Шиллинги, как и другая ливонская монета, чеканились в трёх местах: Ревеле, Вендене и Риге. Датирование орденских монет ревельского чекана связано с большими трудностями, так как выпускались они до 1515 года анонимно. На одной стороне этих монет изображен геральдический щит с вписанным крестом различной формы и круговой надписью MAGISTRI•LIVONIE; на другой стороне до денежной реформы 1422—1426 годов помещался крест с тремя ядрами в каждом углу, а со второй четверти XV века — удлиненный крест, делящий круговую легенду MONET•REVALIE в различных вариантах на четыре части. Отсутствие на монетах имени магистра Ордена и его родового знака объясняется тем, что Ревель, опираясь на свою экономическую мощь, сохранял по отношению к Ливонскому ордену весьма большую самостоятельность. Поэтому, когда в 1515 году магистр Ордена Вольтер фон Плеттенберг решил ставить на монетах, чеканенных в Ревеле, своё имя и родовой знак, он должен был заверить магистрат города, что это не повлечет за собой никаких ограничений привилегий города. Чеканка монет Орденом в Ревеле продолжалась до 1561 года, когда в результате распада Ливонской конфедерации север Эстонии перешел к Швеции[3].

В правление магистра Бернхарда фон дер Борха (1471—1483), наряду с выпуском монет в Ревеле, Ливонский орден приступил к чеканке денег в Вендене и Риге. В Вендене монету чеканили магистры Бернхард фон дер Борх, Иоганн Фридрих фон Лоринкгофен (1483—1494), Вольтер фон Плеттенберг (1494—1535), Генрих фон Гален (1551—1557), Йоханн Вильгельм фон Фюрстенберг (1557—1559) и Готхард Кетлер (1559—1562). В Риге начиная с магистра Бернхарда фон дер Борха монеты чеканили все правители Ордена за исключением Фридриха фон Лоринкгофена, Германа фон Брюггеноэ и Иоганна фон дер Рекке.

Шиллинги незначительно отличались в каждом тираже. Чеканка была ручная и от силы и направления удара зависело качество и форма. Каждый мастер имел свои пуансоны гербов, букв и монетных знаков, с помощью которых они изготавливали штемпеля. Поэтому при смене мастеров штемпеля отличались от своих предшественников, особенно в надписях.

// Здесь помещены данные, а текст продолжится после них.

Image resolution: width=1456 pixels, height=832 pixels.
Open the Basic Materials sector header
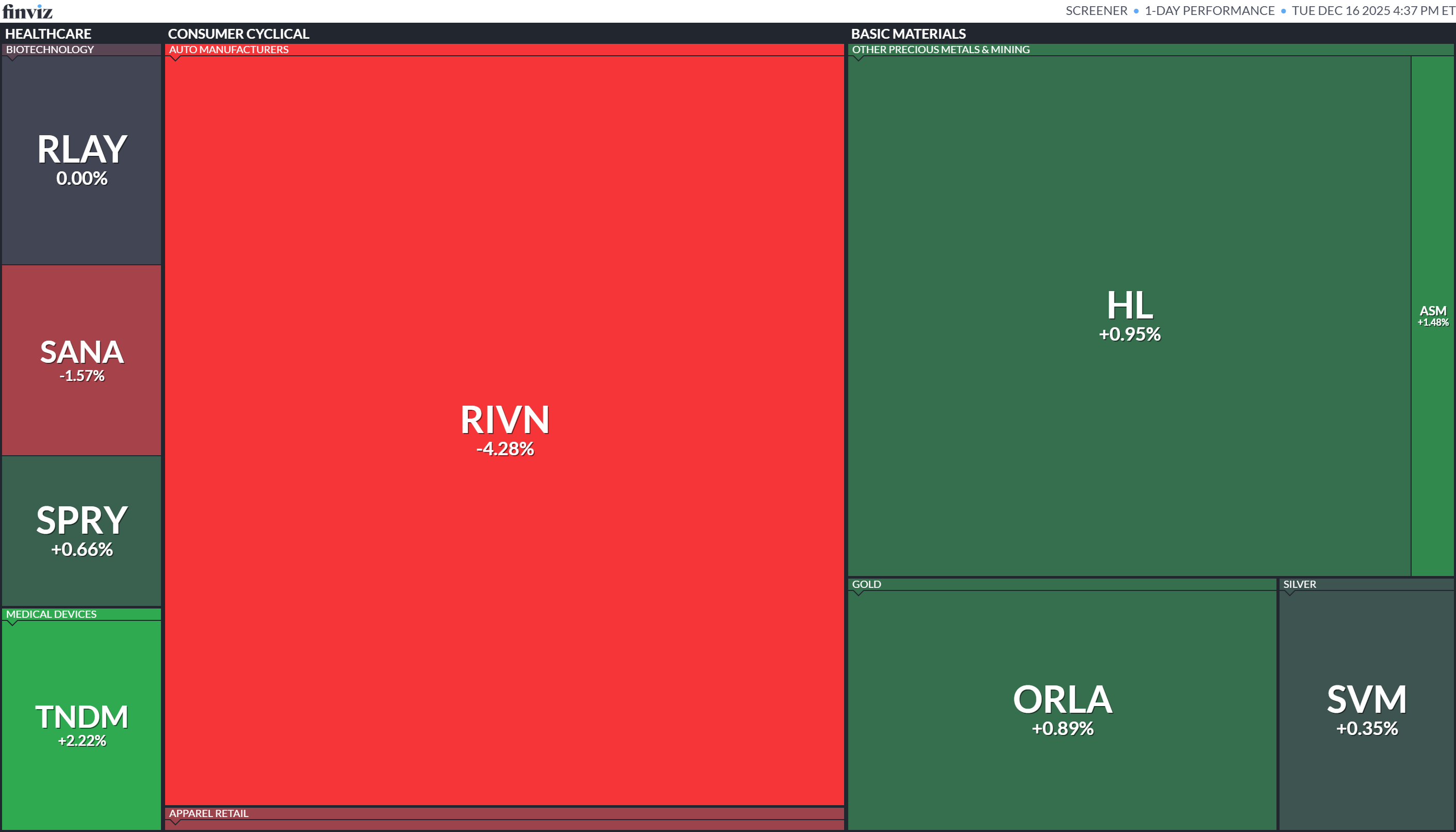[x=908, y=34]
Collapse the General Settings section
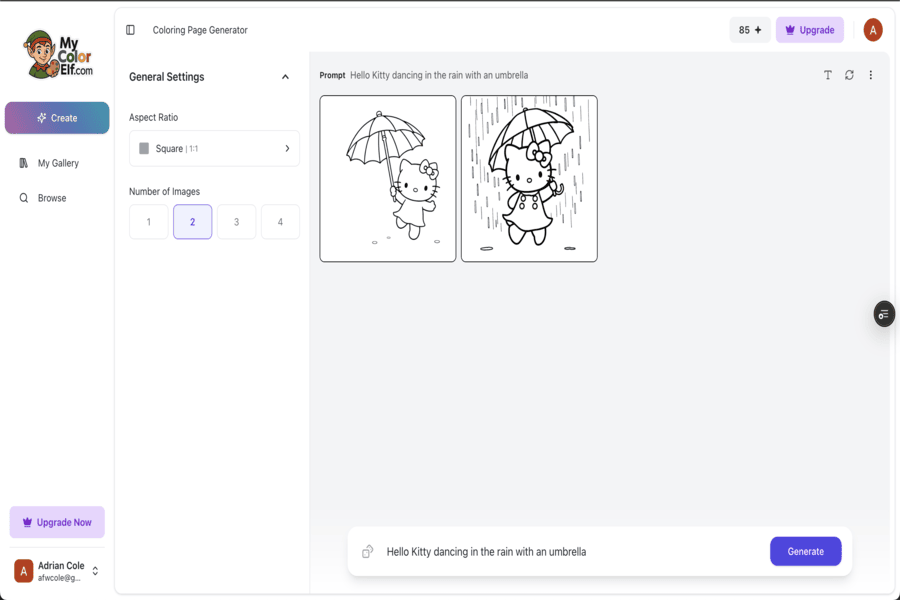The image size is (900, 600). (285, 77)

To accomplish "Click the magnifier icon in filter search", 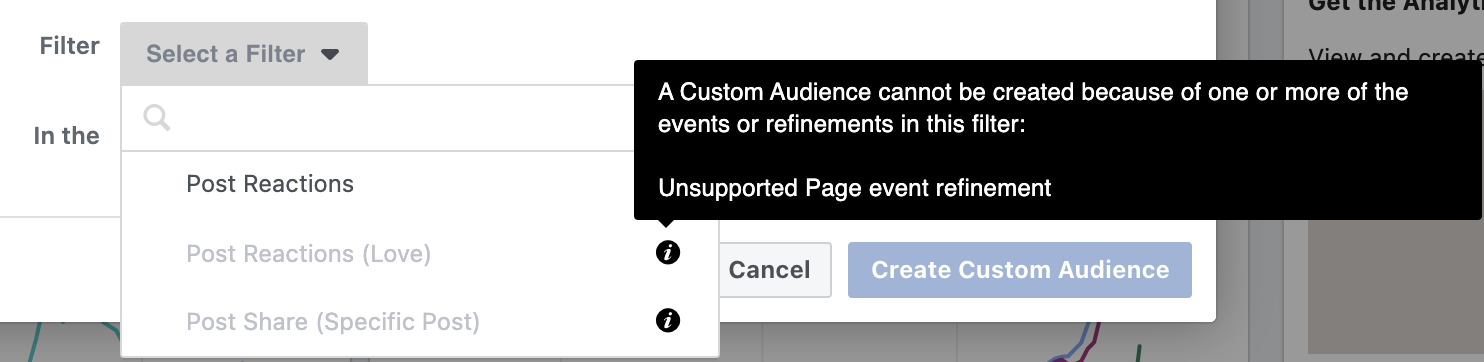I will pyautogui.click(x=157, y=118).

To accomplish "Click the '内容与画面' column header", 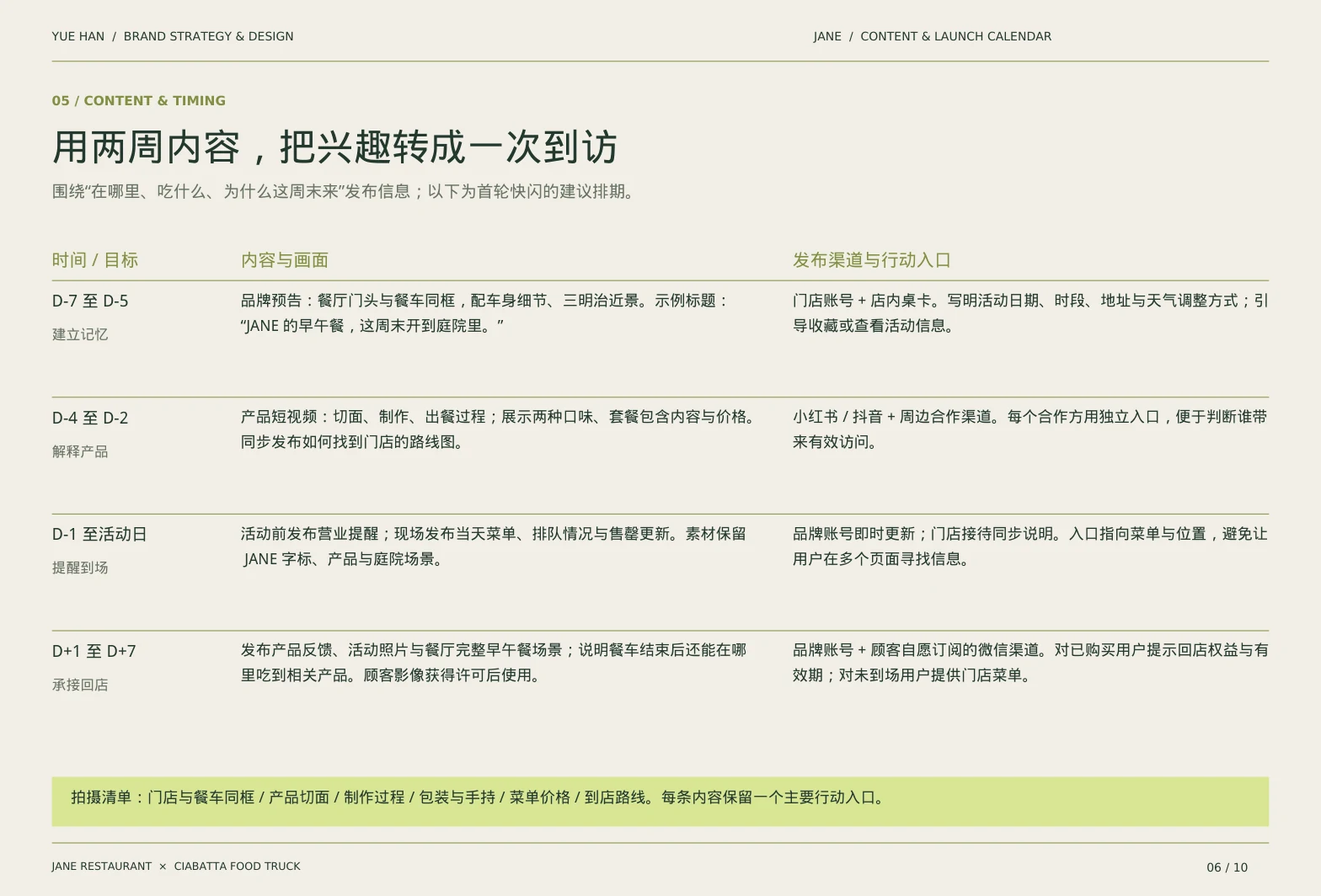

Шиллинг отвечал потребностям развивающейся экономики. Купцам необходимы были монеты крупного номинала для уменьшения работы с огромным количеством мелкой монеты. Он был ответом на нужды местного хозяйства. Ливонское зерно вывозилось на запад в большем количестве, чем раньше. Лесная продукция (мед, воск, дерево, мех) и янтарь были востребованы. Возможно впервые, Ливония получила положительное сальдо во внешней торговле и, следовательно, могла позволить серебру утекать из страны. С ростом инфляции, вызвавшей повсеместный рост цен, купцы и чиновники обнаружили, что расчет шиллингами удобнее, чем подсчет груды монет меньшего номинала. Тем не менее, вскоре шиллинг пострадал от инфляции и обесценился в связи с общеевропейской нехваткой серебра и, как следствие, ухудшением качества. В результате, в 1450 году резко выросла популярность нового пфеннига, чеканка которого ранее была прервана на несколько лет[1].

Фальшивые шиллинги

Внешние изображения
[www.ggpostcard.100megs28.com/Igo0001.jpg Сверху настоящие шиллинги Вольтера фон Плеттенберга и Фридриха фон Лоринкгофена чеканки г.Вендена, а внизу - фальшивые (аверс)]
[www.ggpostcard.100megs28.com/Igo0002.jpg Сверху настоящие шиллинги Вольтера фон Плеттенберга и Фридриха фон Лоринкгофена чеканки г.Вендена, а внизу - фальшивые (реверс)]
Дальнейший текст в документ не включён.